SHORT TASK 1: In the court opinion on the relator's salary warrant, which constitutional provision prohibits paying money from the state treasury except in pursuance of an appropriation?
SHORT TASK 2: Condense the paragraph of the court opinion on the relator's salary warrant that begins "We are not here concerned" into a short bulleted list of its main points.
SHORT TASK 3: Write the next part of the court opinion on the relator's salary warrant, picking up right after the quoted text of Section 5025.

READING PASSAGE:

----------

We are not here concerned with the question of whether or not relator is at this time entitled, as a matter of law, to the payment of his salary in money from the state treasury. It may be conceded that he cannot, at this time, be so paid, because of the want of an appropriation authorizing such'payment. This would seem to be so because of § 4, art. 8 of the constitution, prohibiting the payment of money from the state treasury except in pursuance of an appropriation. The sole question here for consideration is: Has the relator a right to have issued to him a warrant upon the state general fund for the amount of salary due him for the month of April, 1917? This question is to be answered from an examination of the following provisions of our statutes found in Remington’s Code:
Section 5025 :
“It shall be unlawful for any of the state officers or trustees, managers, directors, superintendents or boards of commissioners of any of the public institutions of the state of Washington, or for the officers of any of the departments of the state of Washington, to create a deficiency, incur liability, or to expend a greater sum of money than is appropriated by the legislature for the use of said public institution or department.”

----------

Saved data entries
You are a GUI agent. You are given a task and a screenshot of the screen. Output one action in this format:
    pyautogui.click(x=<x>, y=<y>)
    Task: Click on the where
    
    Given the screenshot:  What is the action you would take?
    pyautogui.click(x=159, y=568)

----------

TASK OUTPUT 1: Section 4, article 8 of the constitution.

TASK OUTPUT 2:
- The court is not deciding whether the relator is currently entitled to be paid his salary in money from the state treasury.
- It concedes he cannot be paid now because no appropriation authorizes the payment, as § 4, art. 8 of the constitution bars treasury payments except in pursuance of an appropriation.
- The only question is whether the relator has a right to a warrant on the state general fund for his salary for April 1917.
- That question is to be answered by examining provisions of the statutes in Remington's Code.

TASK OUTPUT 3:
Section 8346:
“There is hereby established in the department of the state auditor a bureau to be known as the bureau of inspection and supervision of public offices; the principal officer of said bureau shall be known as the chief inspector and supervisor of public offices; the state auditor shall be, ex oficio, chief inspector and supervisor of public offices, and as such chief inspector and supervisor, shall appoint not exceeding three deputies, who shall each receive a salary not exceeding two thousand five hundred dollars per annum, and a clerk who shall receive a salary not exceeding fifteen hundred dollars per annum . . .”
*256Section 8355:
“The expense of maintaining and operating the bureau herein provided for shall be paid out of the state general fund . in the same manner as other state employees.”
Section 8975:
“The salaries of all state officers shall hereafter be paid monthly on the last day of each month, as provided by law.”
Section 9008:
“The state auditor shall in no case issue any state warrant unless there is a law authorizing the issue of the same, and every warrant shall state the act under which it is drawn.”
Section 9021:
“In all cases of grants, salaries, pay, and expenses ascertained and allowed by law, found due to individuals from the state when audited, the auditor shall draw a warrant upon the treasury for the amount, but in cases of unliquidated accounts and claims the adjustment and payment of which are not provided by law, no warrant shall be drawn by the auditor or paid by the treasurer, unless the previous appropriation shall have been made by law for that purpose. . . .”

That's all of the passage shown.